Khalil non è stato isolato dal resto dei prigionieri, anzi è rimasto nella stessa cella insieme ad altri; la ventilazione era molto scarsa ed i movimenti molto limitati. Per tutta la durata della malattia Khalil non ha potuto uscire dalla cella, inoltre non gli è stato dato alcun trattamento né è stato visitato. Khalil ha raccontato che non si poteva muovere per via del dolore e che ha avuto notevoli difficoltà respiratorie. Le autorità carcerarie non hanno informato i prigionieri delle misure di precauzione che devono seguire. Bisogna anche far presente che le celle e i corridoi non sono mai stati sanificati regolarmente per prevenire la diffusione del virus.

Il comportamento delle autorità bahreinite nel caso di Khalil, che aveva solo 18 anni quando è stato arrestato è inaccettabile. Dalla detenzione arbitraria senza un mandato d’arresto, alla violazione del processo giusto ed equo, alle forme gravi di tortura, alla discriminazione, al rifiuto di accordare cure mediche si tratta di violazioni degli obblighi sanciti dalla costituzione bahreinita e dai trattati internazionali come, ad esempio, la convenzione contro la tortura ed altre pene o trattamenti crudeli, inumani e degradanti (CAT) ma anche del Patto internazionale per i diritti civili e politici.
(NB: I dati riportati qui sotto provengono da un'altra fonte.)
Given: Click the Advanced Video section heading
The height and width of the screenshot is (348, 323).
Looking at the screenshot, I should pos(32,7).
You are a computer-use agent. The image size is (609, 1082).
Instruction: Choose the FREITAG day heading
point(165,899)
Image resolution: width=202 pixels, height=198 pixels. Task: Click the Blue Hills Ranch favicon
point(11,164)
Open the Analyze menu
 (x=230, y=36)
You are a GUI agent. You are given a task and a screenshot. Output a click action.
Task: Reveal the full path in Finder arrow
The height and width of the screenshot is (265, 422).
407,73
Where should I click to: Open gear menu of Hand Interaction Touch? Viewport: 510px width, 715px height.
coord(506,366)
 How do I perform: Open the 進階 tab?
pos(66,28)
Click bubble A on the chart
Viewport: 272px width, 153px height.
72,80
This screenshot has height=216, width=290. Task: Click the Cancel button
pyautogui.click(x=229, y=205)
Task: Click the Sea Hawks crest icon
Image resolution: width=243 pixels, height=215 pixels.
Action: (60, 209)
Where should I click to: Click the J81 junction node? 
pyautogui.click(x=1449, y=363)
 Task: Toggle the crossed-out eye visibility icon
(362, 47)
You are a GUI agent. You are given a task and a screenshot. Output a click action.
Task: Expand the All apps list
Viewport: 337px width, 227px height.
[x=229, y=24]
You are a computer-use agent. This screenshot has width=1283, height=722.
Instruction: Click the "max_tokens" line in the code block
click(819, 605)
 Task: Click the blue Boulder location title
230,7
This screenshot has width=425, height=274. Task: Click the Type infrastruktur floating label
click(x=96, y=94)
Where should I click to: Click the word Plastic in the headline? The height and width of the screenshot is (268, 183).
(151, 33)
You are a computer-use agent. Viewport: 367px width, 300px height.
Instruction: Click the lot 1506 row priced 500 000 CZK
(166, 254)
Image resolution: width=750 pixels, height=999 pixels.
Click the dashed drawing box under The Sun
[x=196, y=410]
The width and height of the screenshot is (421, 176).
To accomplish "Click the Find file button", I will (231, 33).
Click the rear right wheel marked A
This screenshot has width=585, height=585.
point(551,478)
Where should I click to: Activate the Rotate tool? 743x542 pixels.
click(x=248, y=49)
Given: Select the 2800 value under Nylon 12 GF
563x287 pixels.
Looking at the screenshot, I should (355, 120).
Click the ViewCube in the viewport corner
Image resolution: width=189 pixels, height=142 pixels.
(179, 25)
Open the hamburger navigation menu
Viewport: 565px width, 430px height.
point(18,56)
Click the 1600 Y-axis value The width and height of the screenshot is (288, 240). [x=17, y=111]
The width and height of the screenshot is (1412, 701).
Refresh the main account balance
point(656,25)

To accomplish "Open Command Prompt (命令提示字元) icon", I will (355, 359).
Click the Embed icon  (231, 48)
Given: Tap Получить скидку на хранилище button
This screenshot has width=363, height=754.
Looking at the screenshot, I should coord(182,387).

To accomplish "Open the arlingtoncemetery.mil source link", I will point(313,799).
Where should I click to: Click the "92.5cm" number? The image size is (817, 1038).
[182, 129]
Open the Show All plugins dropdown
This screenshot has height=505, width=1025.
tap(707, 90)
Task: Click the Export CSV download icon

ADHRB, chiede dunque alle autorità bahreinite di far cadere tutte le accuse e le prove false che sono state portate contro Khalil e di garantirli un processo nel totale rispetto degli standard internazionali, ad esempio non accettando confessione estratte sotto tortura come base di prova. Inoltre, ADHRB chiede alle autorità bahreinite di investigare adeguatamente tutte le accuse di tortura depositate contro capi di polizia e ufficiali e di processarli qualora risultasse necessario.